* DOCUMENT SEGMENT *
Pakistan Foreign Minister Shah Mehmood Qureshi said of his talks with his Indian counterpart, “Our government is ready for grand reconciliation for the resolution of longstanding issues that need to be resolved peacefully through dialogue and in a manner that is dignified and commensurate with the self-respect of the involved parties.”

In effect, that means talks promising to have more talks.

Who else did Mukherji meet during his visit? Pakistan People’s Party head Asif Zardari, Prime Minister Yusuf Raza Gillani, the Pakistan Muslim League’s Nawaz Sharif and obviously, Musharraf.

Can any of them, individually or together, walk the talk?

It would be naive to expect that the talks will have any major impact. It is also naive to assume that Pakistan is hurtling toward a democratic road with civilian leaders in full control.

Pakistan’s armed forces and its Inter-Services Intelligence should not be underestimated. They are still the strongest institutions in the country, strengthened over decades and justified by a hyped-up but mainly unfounded threat from India. The ISI has long kept an inventory of militants for creating trouble in Indian Kashmir.

A truce with the hard-line militants in the Swat Valley -- where until about a year ago honeymooners flocked for Alpine tourism at third world prices -- has come at a price. While the government has resigned itself to Sharia law in the region and a release of prisoners, the militants have also agreed to allow girls to go to school, stop incendiary FM radio broadcasts by radical leader and cleric Maulana Fazlullah, and ban the carrying of weapons in public and attacks on government property.

The leader of the Pakistani Taliban, who was earlier accused by Musharraf’s government of Benazir Bhutto’s assassination, is an ally of Fazlullah. In the past, he has hijacked NATO arms supplies to Afghanistan through the region.

* PROVIDED INFORMATION *
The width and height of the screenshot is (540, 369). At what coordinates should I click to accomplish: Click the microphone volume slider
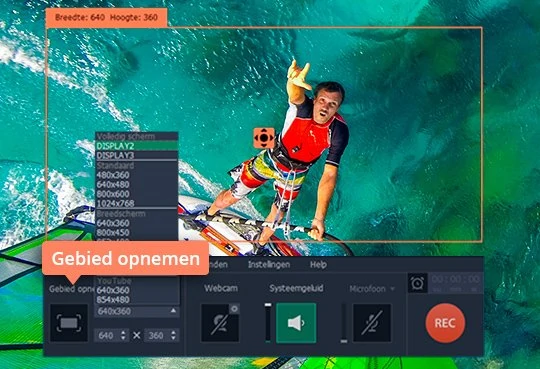[x=344, y=323]
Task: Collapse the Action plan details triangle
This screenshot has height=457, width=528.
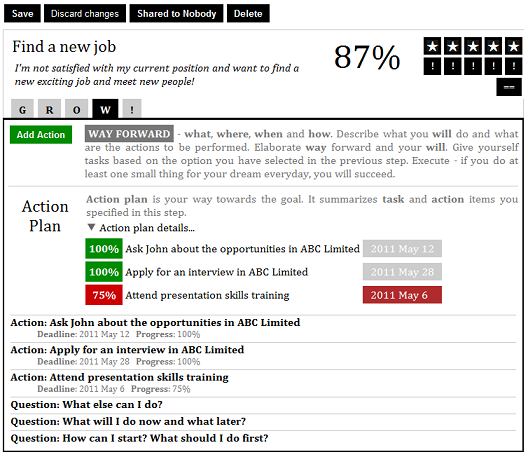Action: point(91,227)
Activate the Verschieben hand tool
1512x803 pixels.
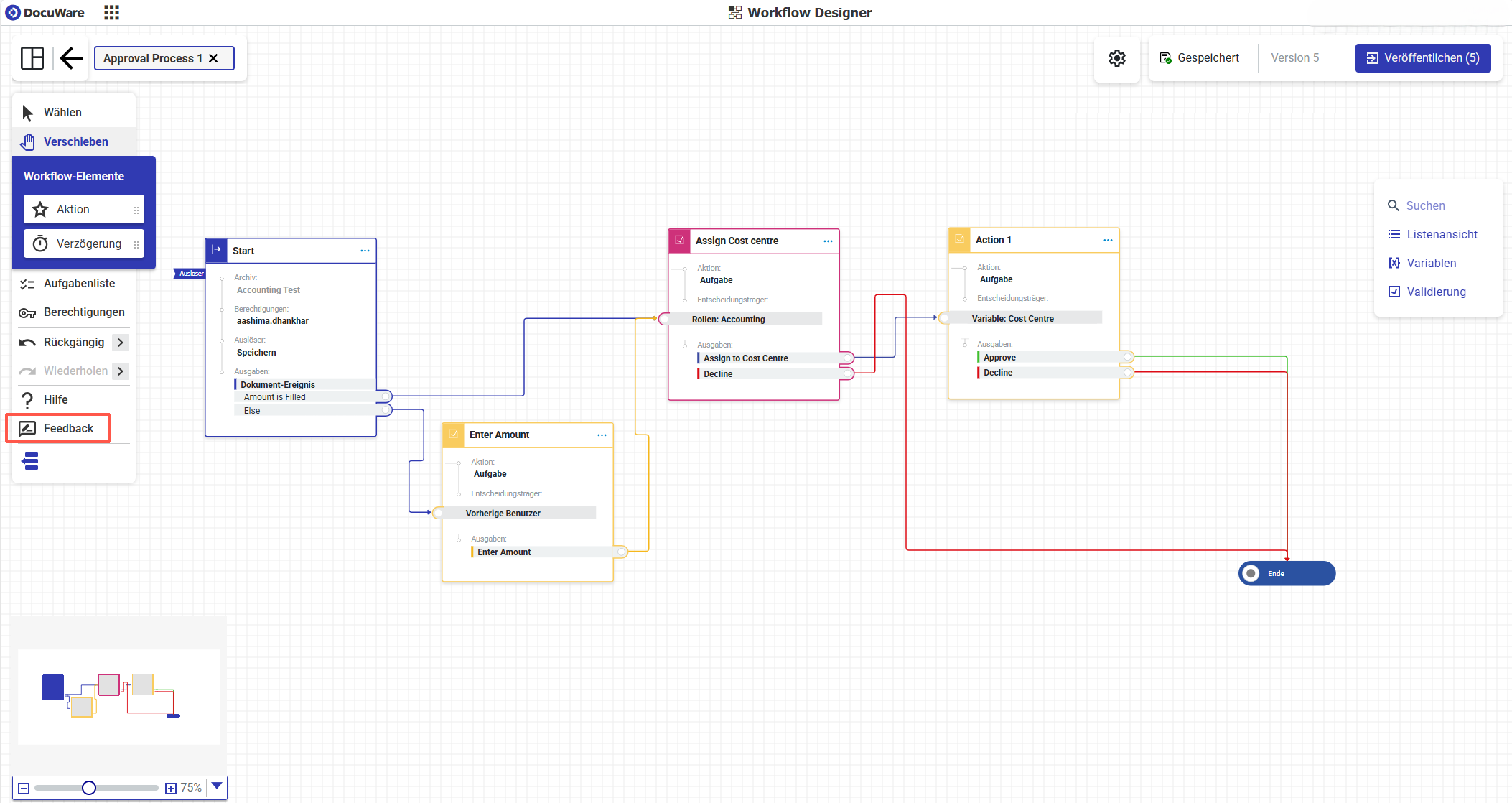(x=75, y=142)
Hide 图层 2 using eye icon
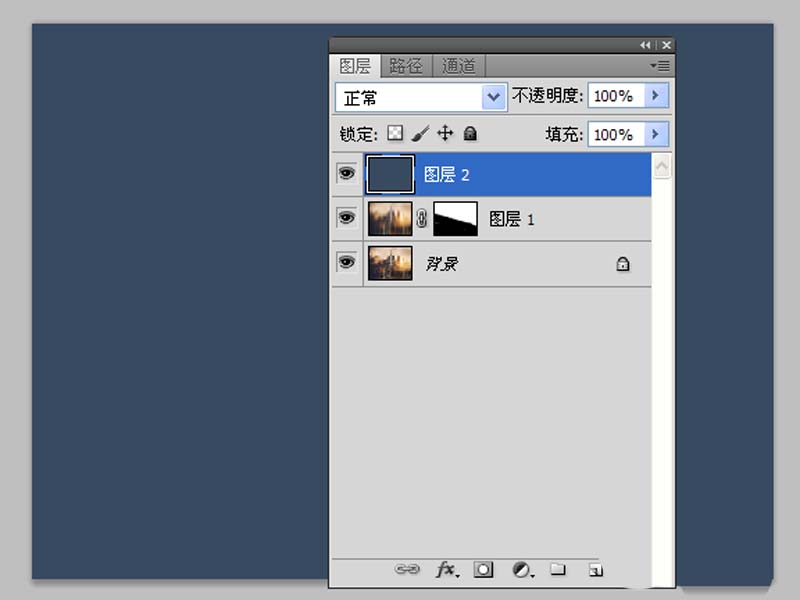The width and height of the screenshot is (800, 600). pyautogui.click(x=347, y=174)
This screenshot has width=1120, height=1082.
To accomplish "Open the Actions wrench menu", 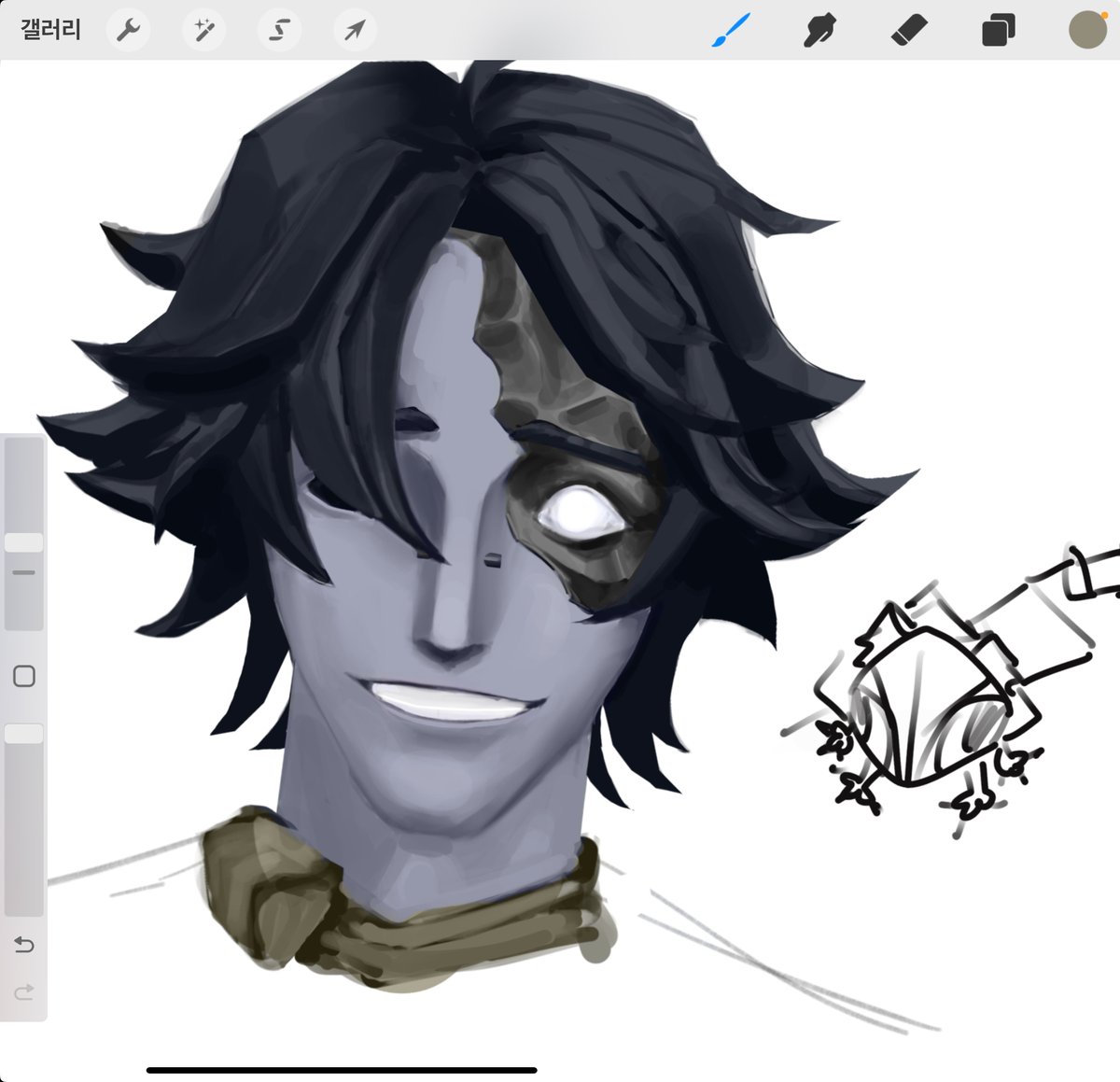I will 128,29.
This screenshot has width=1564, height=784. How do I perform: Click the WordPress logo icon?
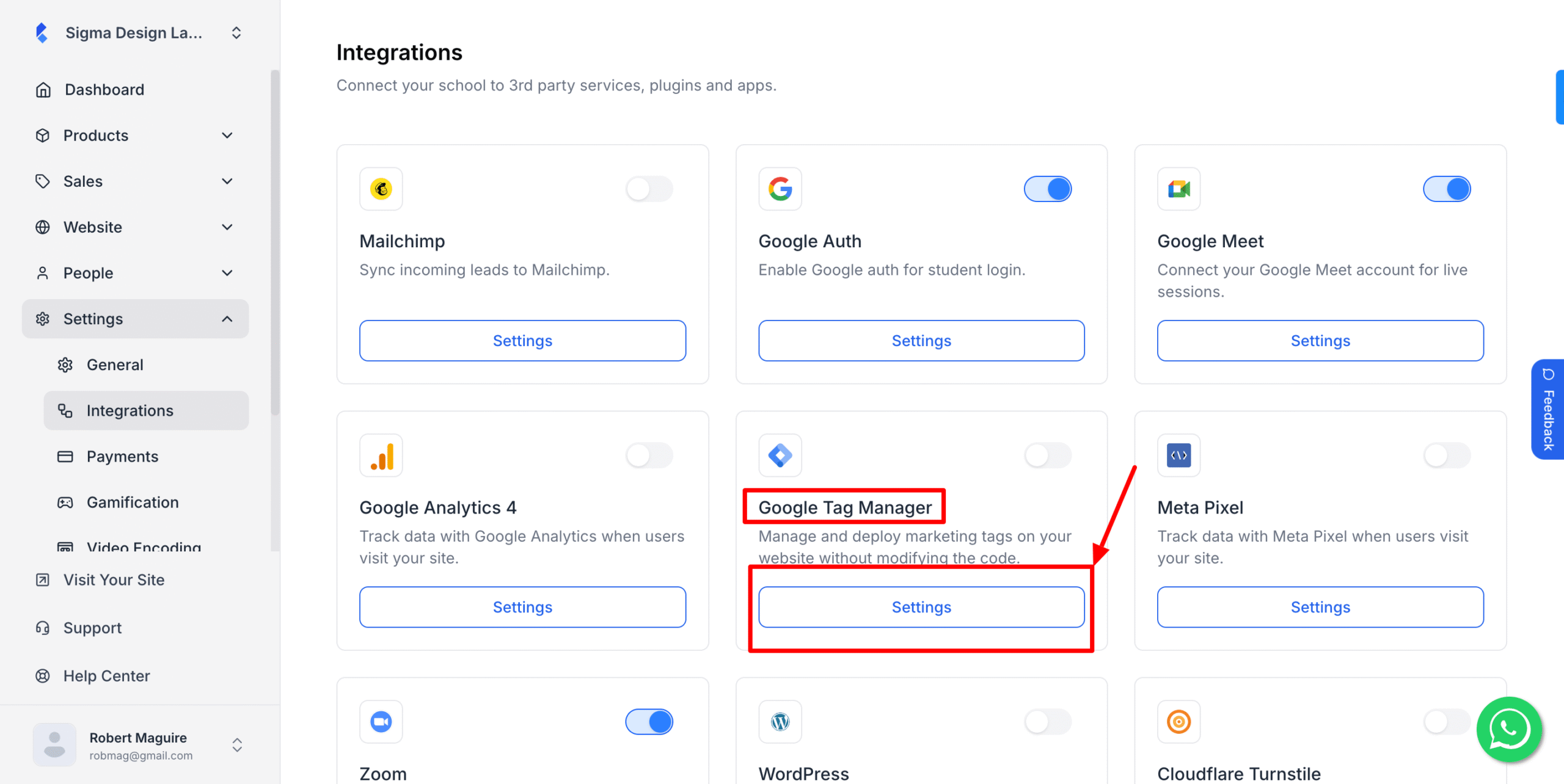[x=780, y=721]
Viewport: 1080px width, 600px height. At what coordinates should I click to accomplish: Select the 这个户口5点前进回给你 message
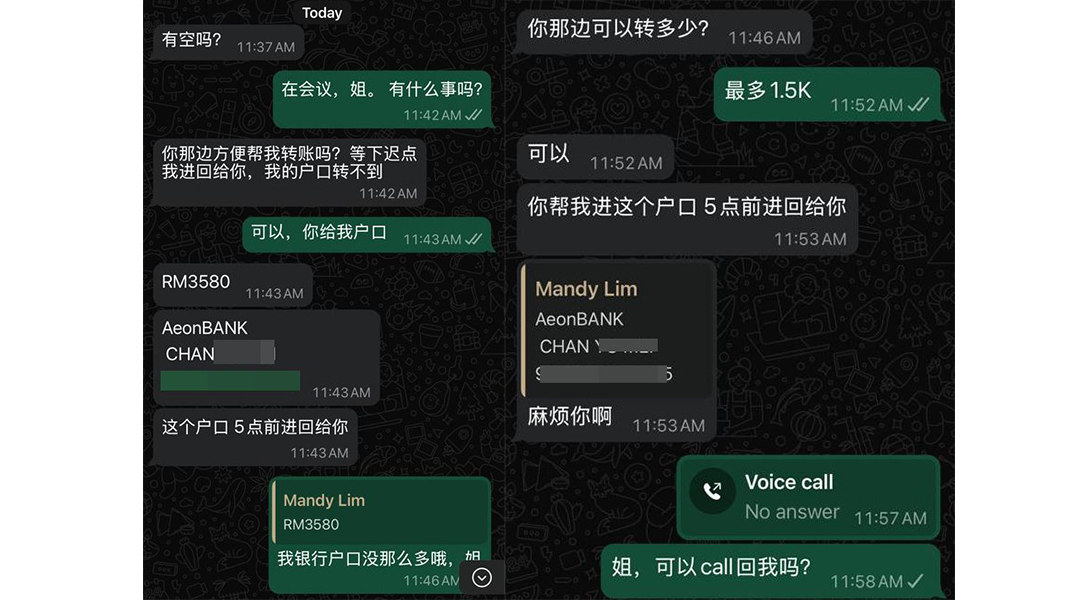point(255,437)
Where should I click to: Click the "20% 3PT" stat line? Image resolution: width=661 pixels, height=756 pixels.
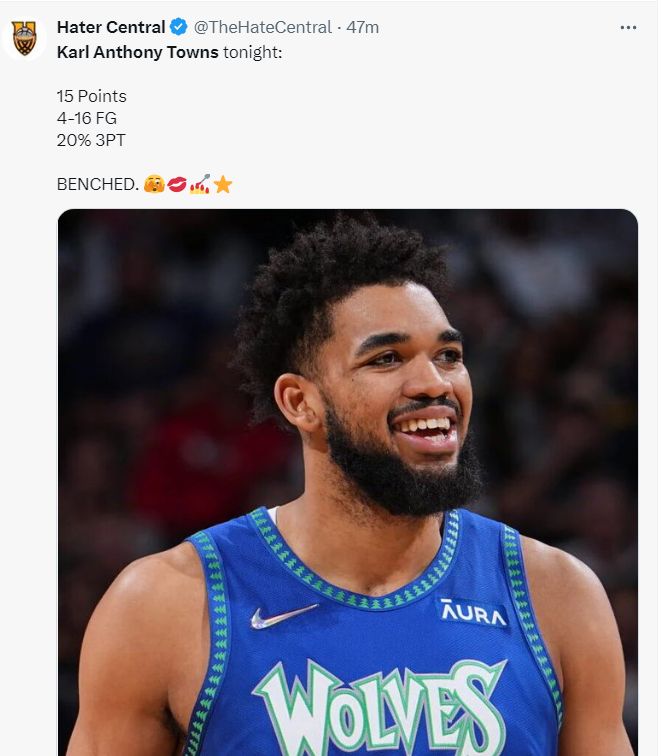coord(91,140)
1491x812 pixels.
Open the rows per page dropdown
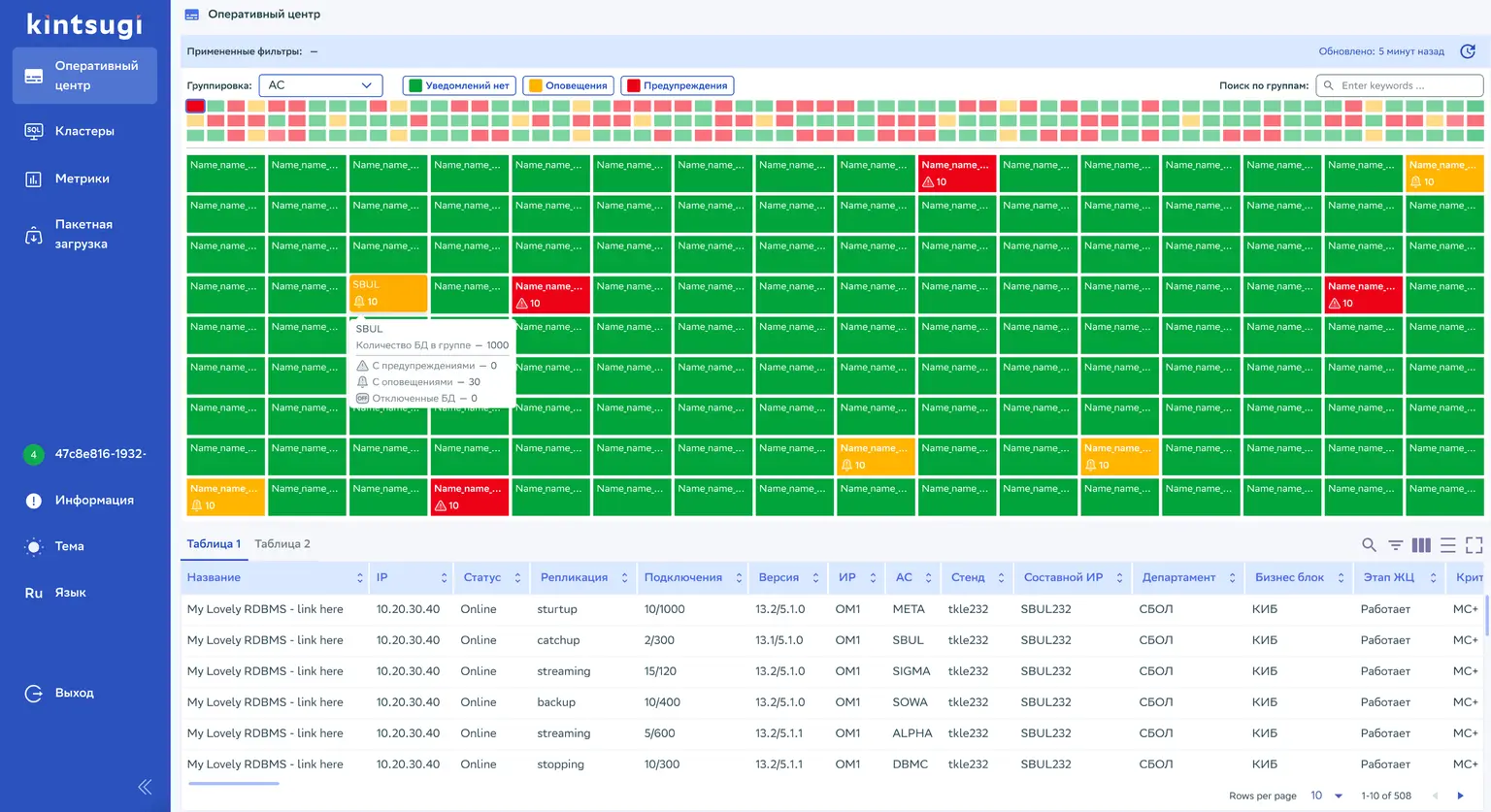[x=1326, y=796]
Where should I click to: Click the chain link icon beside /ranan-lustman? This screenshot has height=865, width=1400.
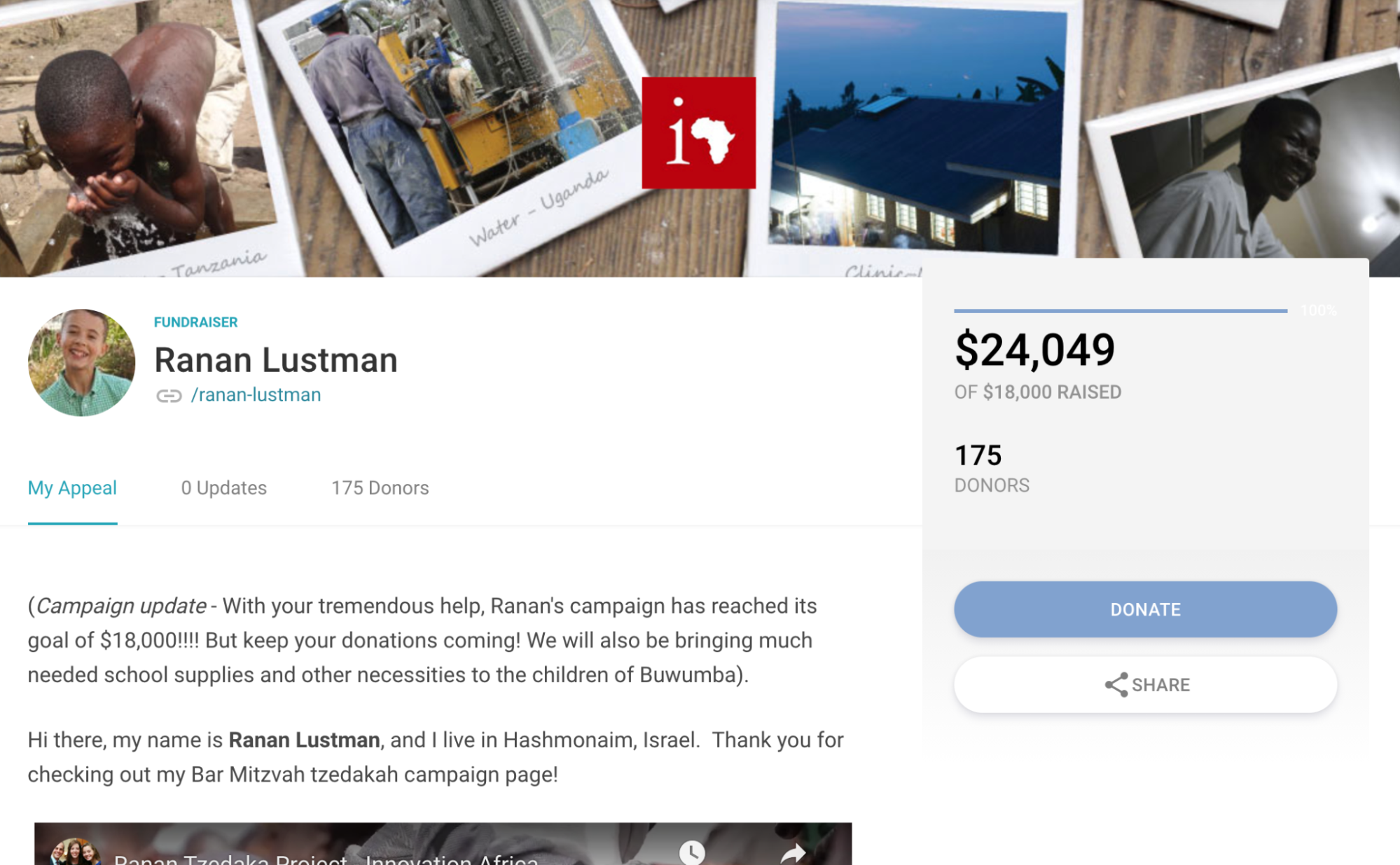(169, 396)
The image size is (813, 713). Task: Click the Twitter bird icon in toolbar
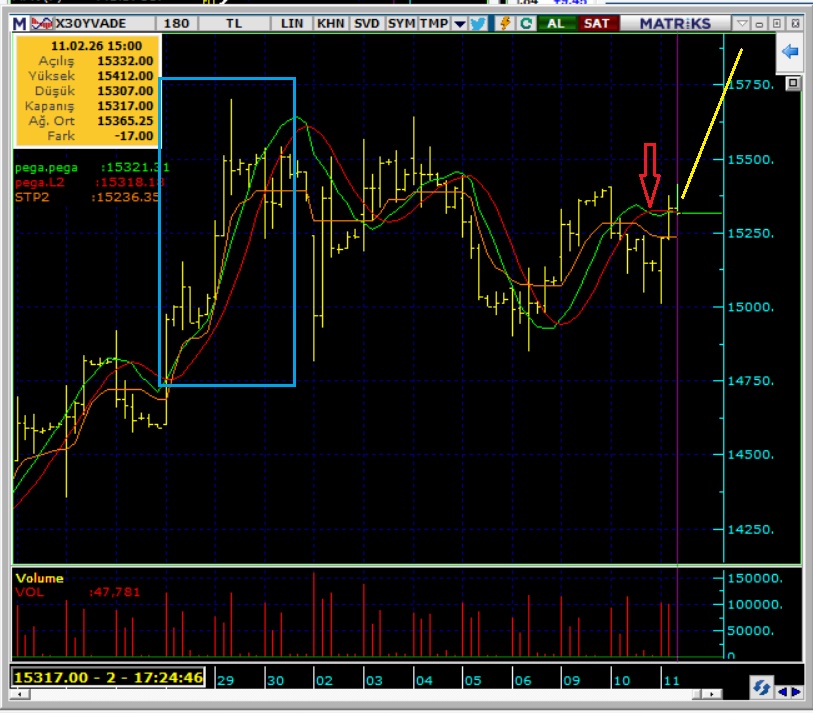click(x=478, y=23)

* TASKS TO COMPLETE *
- 1) Write out the entries from the very first line down to the line containing "(x=75, y=142)", including that line, and leave the pictures out.
- 2) Extend the piece on Pakistan's talks with India, picking up right after its last sentence.

* RESULTS OF THE EXERCISE *
- 1)
The width and height of the screenshot is (540, 369). At what coordinates should I click to accomplish: Click the microphone volume slider
[x=344, y=323]
Task: Collapse the Action plan details triangle
This screenshot has height=457, width=528.
Action: point(91,227)
Activate the Verschieben hand tool
1512x803 pixels.
(x=75, y=142)

- 2)
The United States, NATO and Afghanistan are of the view that the truce would allow the terrorists to regroup and step up attacks as they have frequently done in the past. The United States some time back sent troops to train up Pakistan’s Frontier Corps, which was taking heavy casualties battling the militants.

Now, was the government worried that the armed forces were fighting a losing battle -- with increasing numbers of personnel captured and released only in exchange for captured militants -- or was it trying to create an atmosphere for talks as the political parties had suggested earlier just after winning the election mandate?

Attacks by militants in Pakistan have lessened to some extent after the decision to talk. But the truce came at the expense of democratic values in the region, where Sharia law will reign. How far and wide it will stretch remains uncertain.

Even tribal militia leader Baitullah Mehsud ordered a suspension of all attacks from his South Waziristan stronghold bordering Afghanistan.

Is the military winding down in the face of civilian rule? Since no single party was able to coast to a convincing victory on its own, the parties are left to handle the militants without banking on the armed forces.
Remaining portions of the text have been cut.